Nos últimos anos, o bairro de Santo Antônio Além do Carmo, em Salvador, tornou-se um dos principais redutos culturais e turísticos da cidade, atraindo frequentadores para bares, restaurantes e eventos. O crescimento do movimento na região trouxe novos investimentos e aquecimento econômico ao comércio local. Entretanto, a possibilidade de inclusão do bairro no circuito oficial do Carnaval tem gerado preocupação entre os moradores, que questionam os impactos da medida e pedem mais participação no debate.
O vereador professor Hamilton Assis (PSOL) defende que a decisão deve ser tomada com base em consultas públicas e na participação efetiva dos moradores. “O caminho é o diálogo. É fundamental que a Prefeitura e o Governo do Estado conversem com os moradores antes de tomar as decisões. Aliás, não só conversem, como os ouçam”, afirmou.

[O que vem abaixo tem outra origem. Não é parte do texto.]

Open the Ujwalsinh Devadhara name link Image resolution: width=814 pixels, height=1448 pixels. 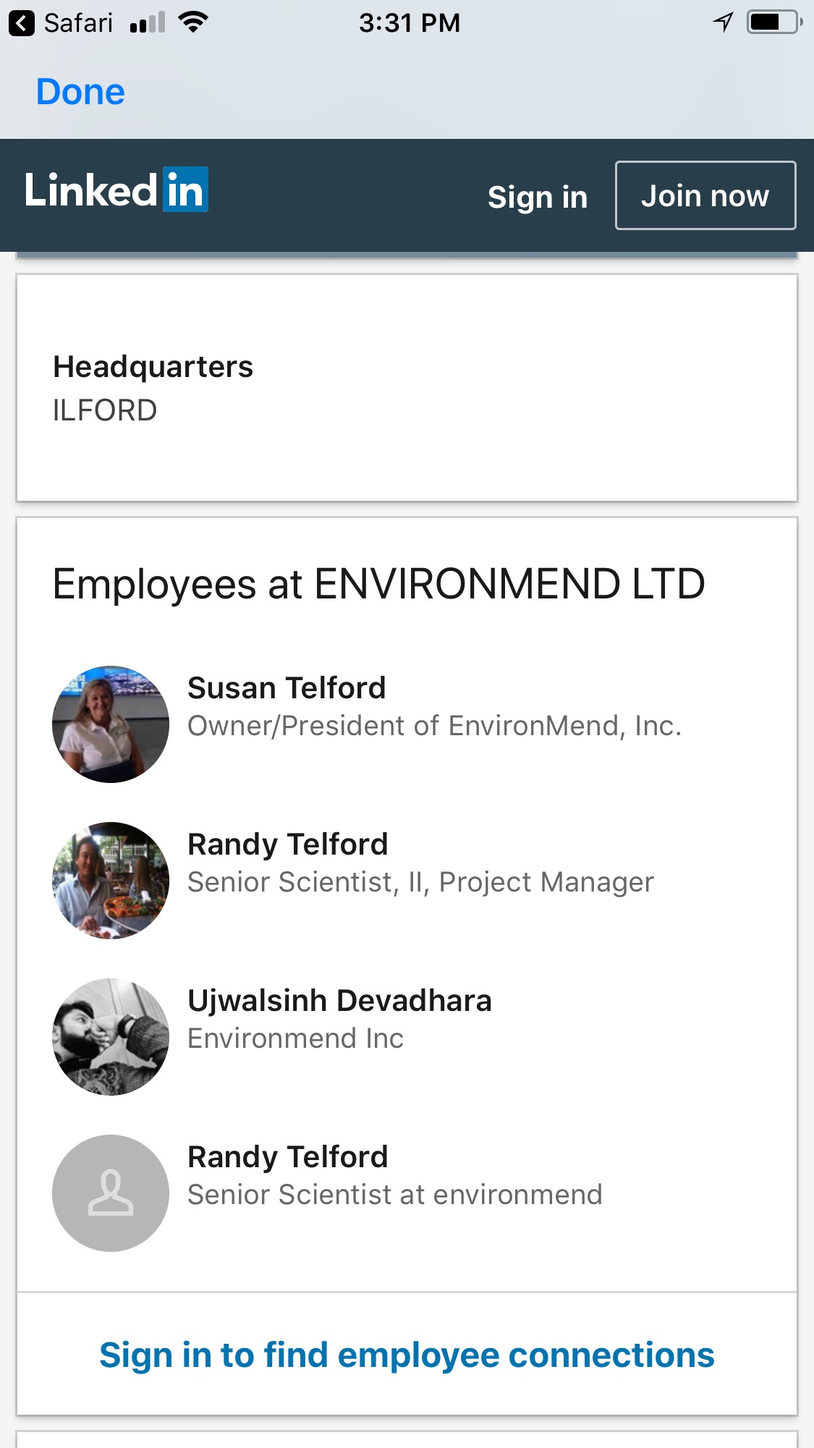339,1001
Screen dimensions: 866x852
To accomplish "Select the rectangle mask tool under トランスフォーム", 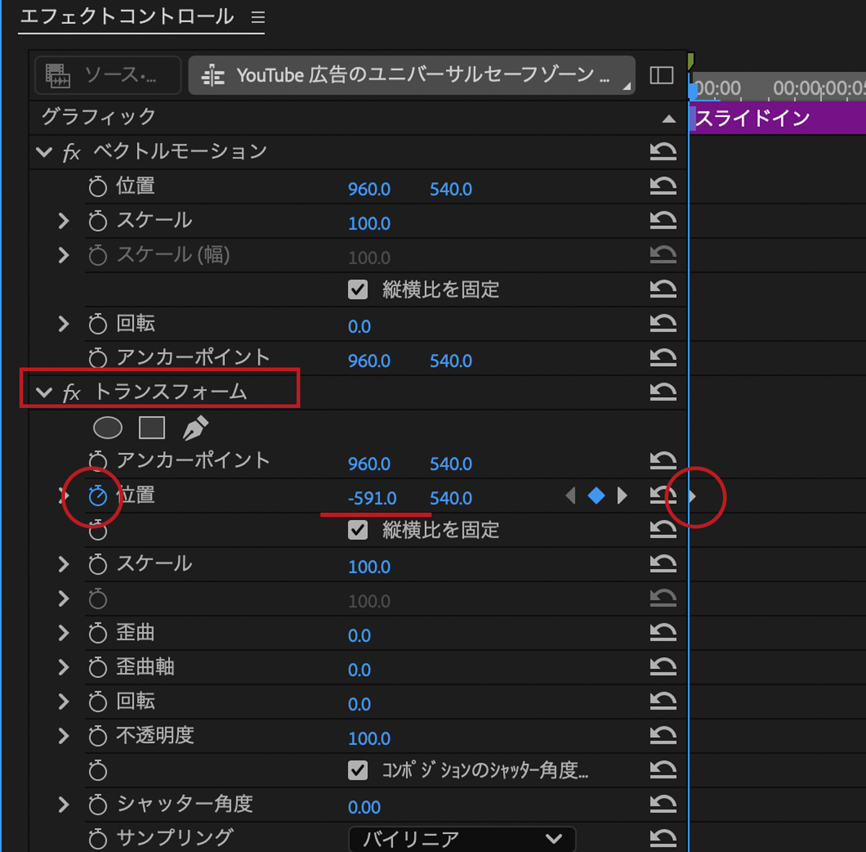I will tap(152, 428).
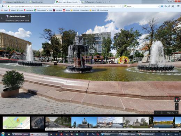Hide the image strip with Скрыть button

[171, 113]
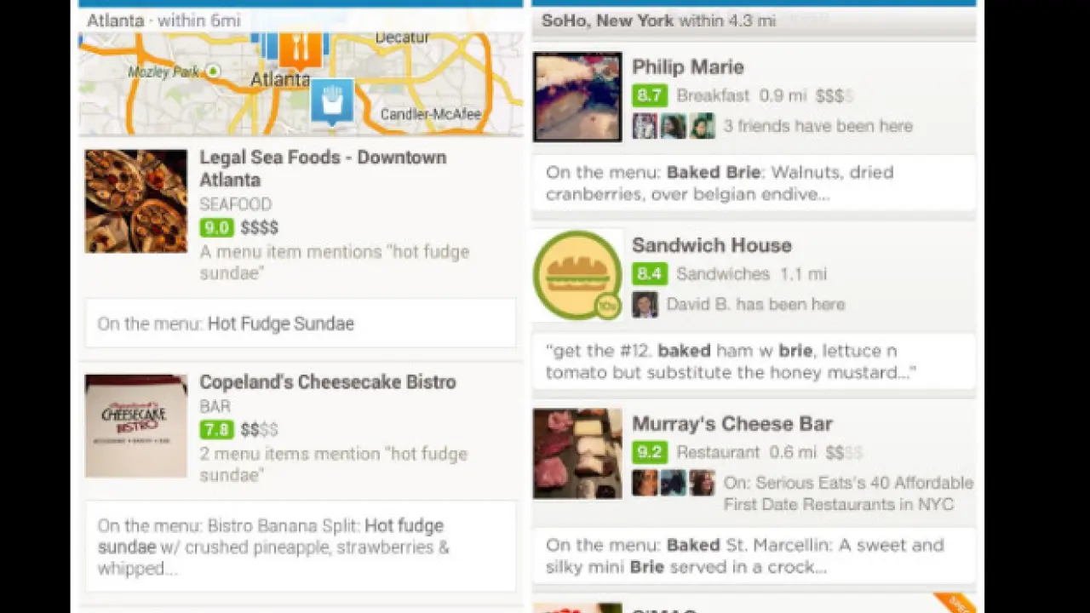
Task: Open the Sandwich House sandwich icon
Action: (577, 276)
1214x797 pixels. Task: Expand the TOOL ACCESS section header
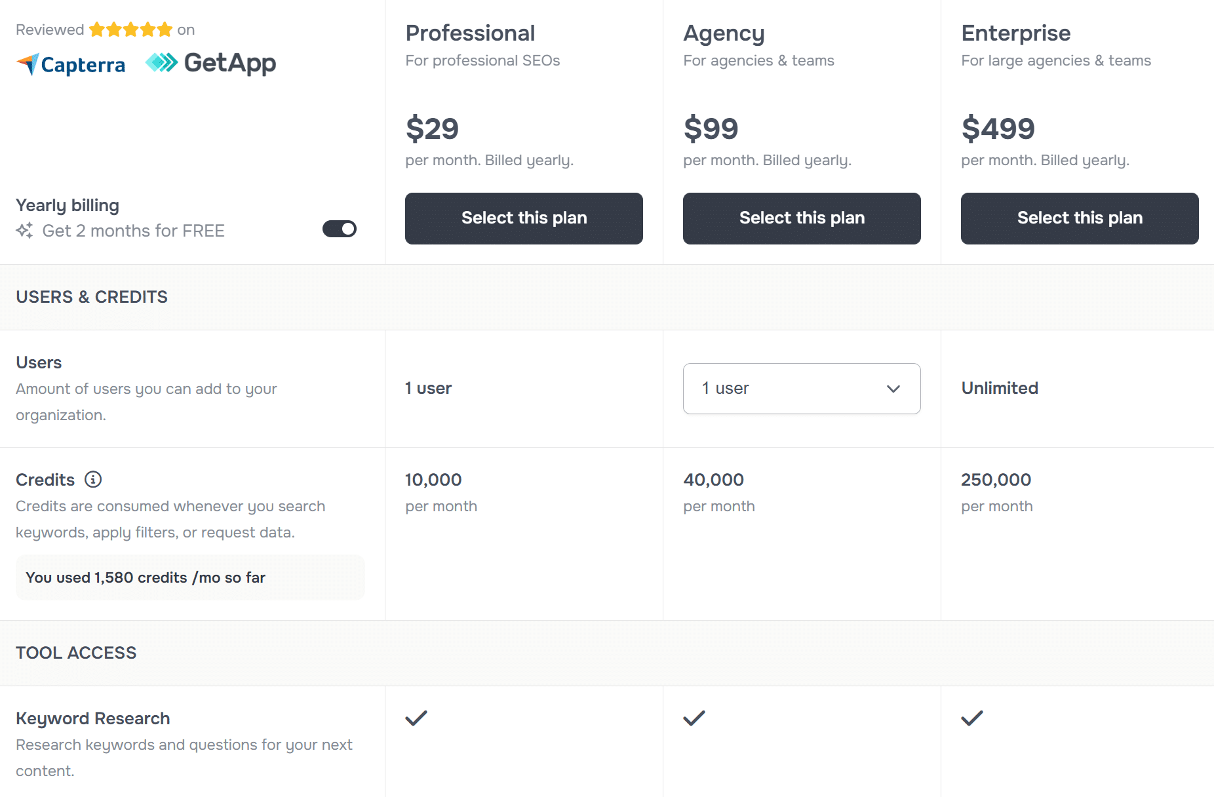click(76, 652)
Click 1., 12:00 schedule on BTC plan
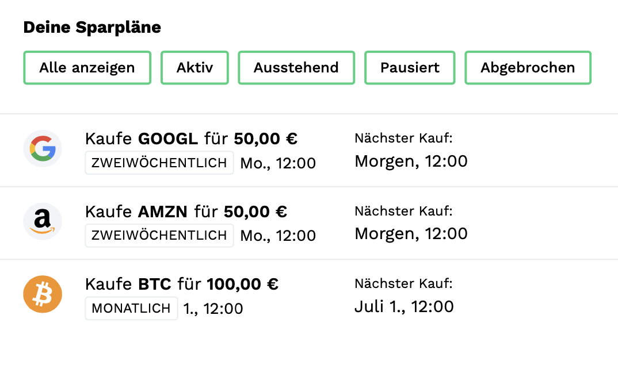The height and width of the screenshot is (392, 618). coord(213,309)
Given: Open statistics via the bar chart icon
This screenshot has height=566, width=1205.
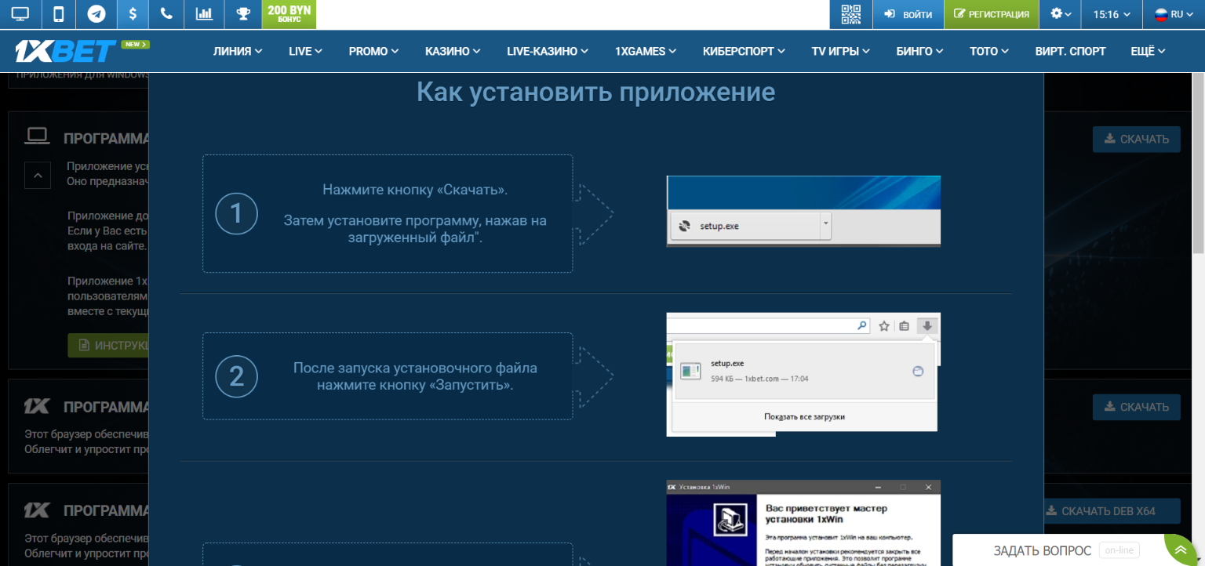Looking at the screenshot, I should (x=204, y=13).
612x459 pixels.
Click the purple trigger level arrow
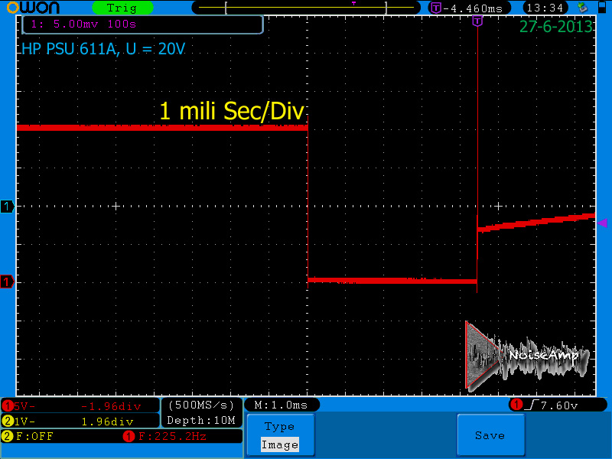point(602,223)
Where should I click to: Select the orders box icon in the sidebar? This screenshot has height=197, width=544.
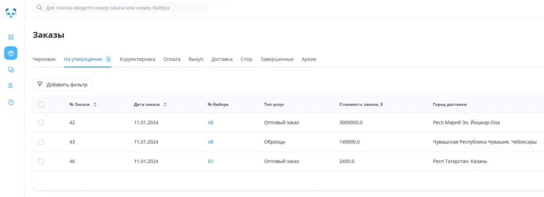tap(11, 53)
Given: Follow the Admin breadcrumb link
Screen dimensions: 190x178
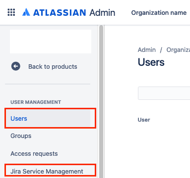Looking at the screenshot, I should [x=147, y=50].
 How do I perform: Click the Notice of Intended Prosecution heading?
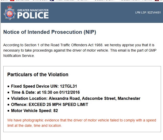point(50,32)
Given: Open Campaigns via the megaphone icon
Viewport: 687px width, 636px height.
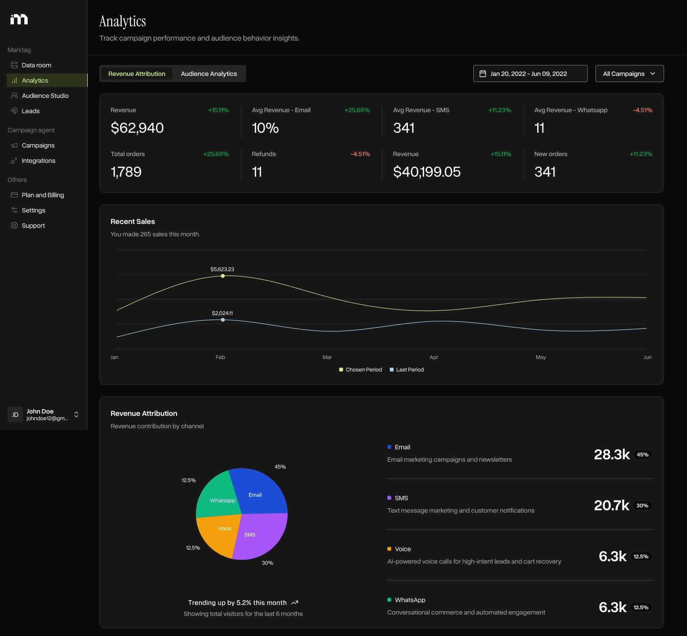Looking at the screenshot, I should [x=14, y=145].
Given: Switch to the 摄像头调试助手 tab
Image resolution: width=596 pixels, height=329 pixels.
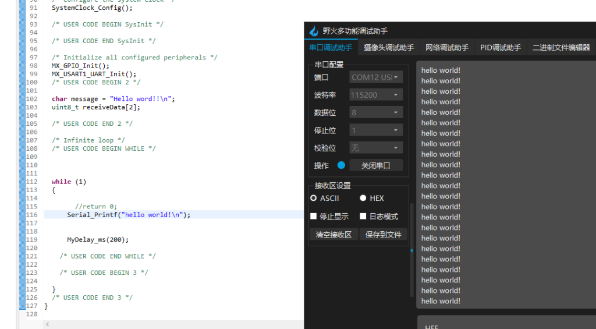Looking at the screenshot, I should point(389,48).
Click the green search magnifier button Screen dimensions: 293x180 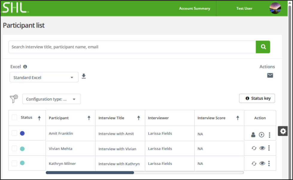263,47
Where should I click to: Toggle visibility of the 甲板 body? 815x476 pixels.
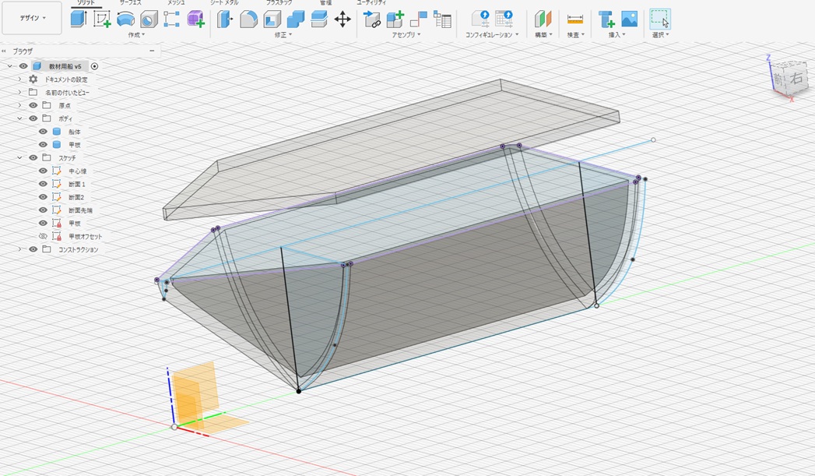click(x=42, y=144)
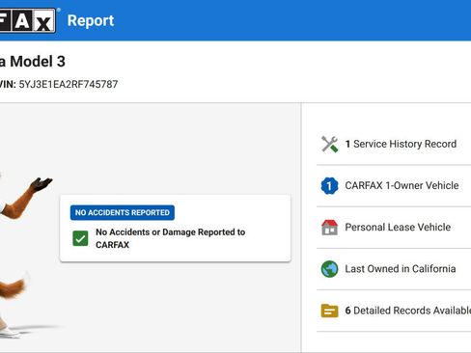
Task: Open the Last Owned in California row
Action: click(x=394, y=269)
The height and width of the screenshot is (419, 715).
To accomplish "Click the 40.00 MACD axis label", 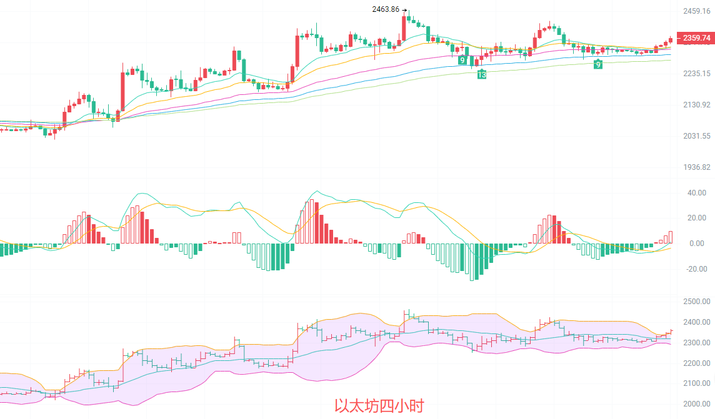I will [696, 193].
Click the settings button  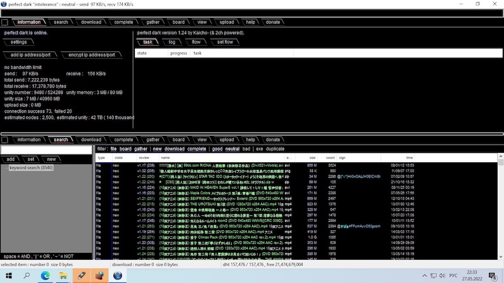coord(19,42)
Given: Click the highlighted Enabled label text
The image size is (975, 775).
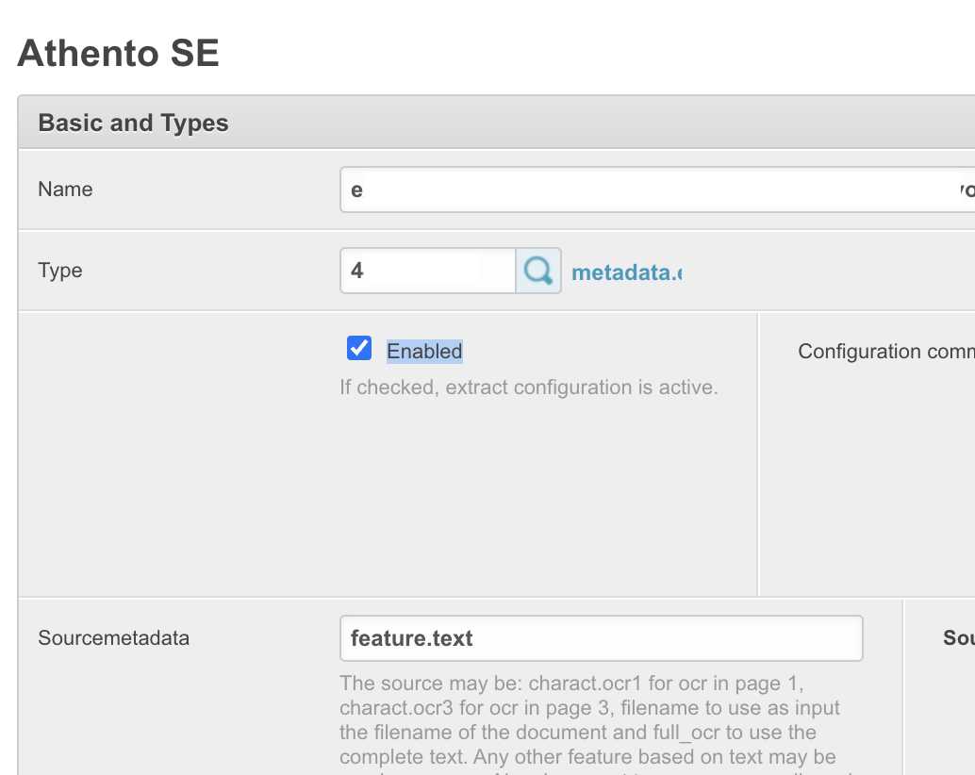Looking at the screenshot, I should 424,352.
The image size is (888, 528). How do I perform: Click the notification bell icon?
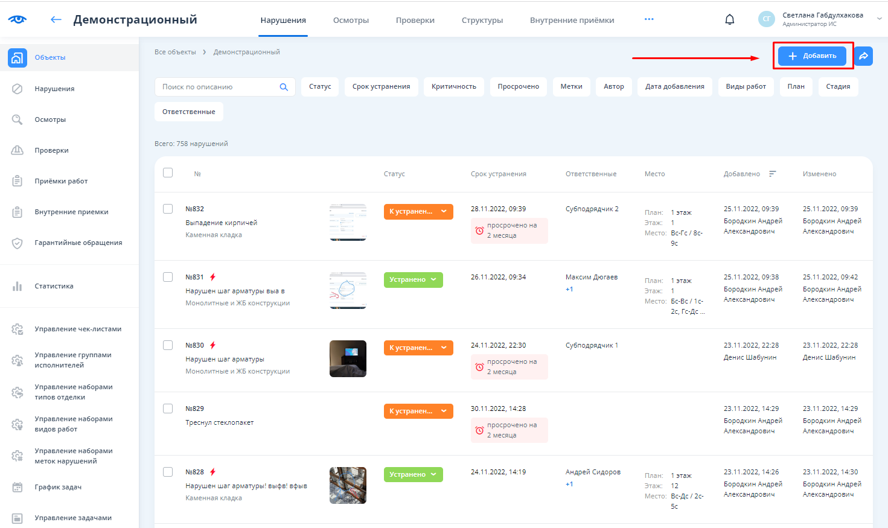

No dia 23 de janeiro, a Associação de Moradores do Bairro do Santo Antônio Além do Carmo participou de uma reunião com o Ministério Público da Bahia (MP-BA) para discutir a questão. A proposta de incluir o bairro no circuito do Carnaval já havia sido debatida em 2023 em encontros entre a Secretaria de Cultura do Estado (Secult-BA), a Secretaria de Segurança Pública e o MP-BA. Na ocasião, os moradores se posicionaram contra a medida, argumentando sobre os impactos na mobilidade, na segurança e na qualidade de vida da população local.
Hamilton Assis também ressaltou que as discussões sobre a reestruturação urbana de Salvador, incluindo o Plano Diretor de Desenvolvimento Urbano (PDDU) e a Lei de Ordenamento do Uso e da Ocupação do Solo (LOUOS), não tiveram as revisões amplamente divulgadas para debate com a população. O vereador cobrou maior transparência e acesso a informações sobre as ações do Grupo de Trabalho criado por decretos municipais em 2023 e 2024. “Até o momento, não houve resposta por parte da Prefeitura sobre a disponibilização dessas informações em canais oficiais”, declarou.
A discussão sobre a inclusão do Santo Antônio Além do Carmo no circuito oficial do Carnaval deve continuar nos próximos meses, com a expectativa de novas reuniões entre moradores, órgãos governamentais e representantes do setor cultural e turístico. A comunidade reivindica que qualquer decisão seja tomada de forma participativa, considerando os impactos sociais, econômicos e ambientais para a região.
*Com informaçōes da Câmara Municipal de Salvador.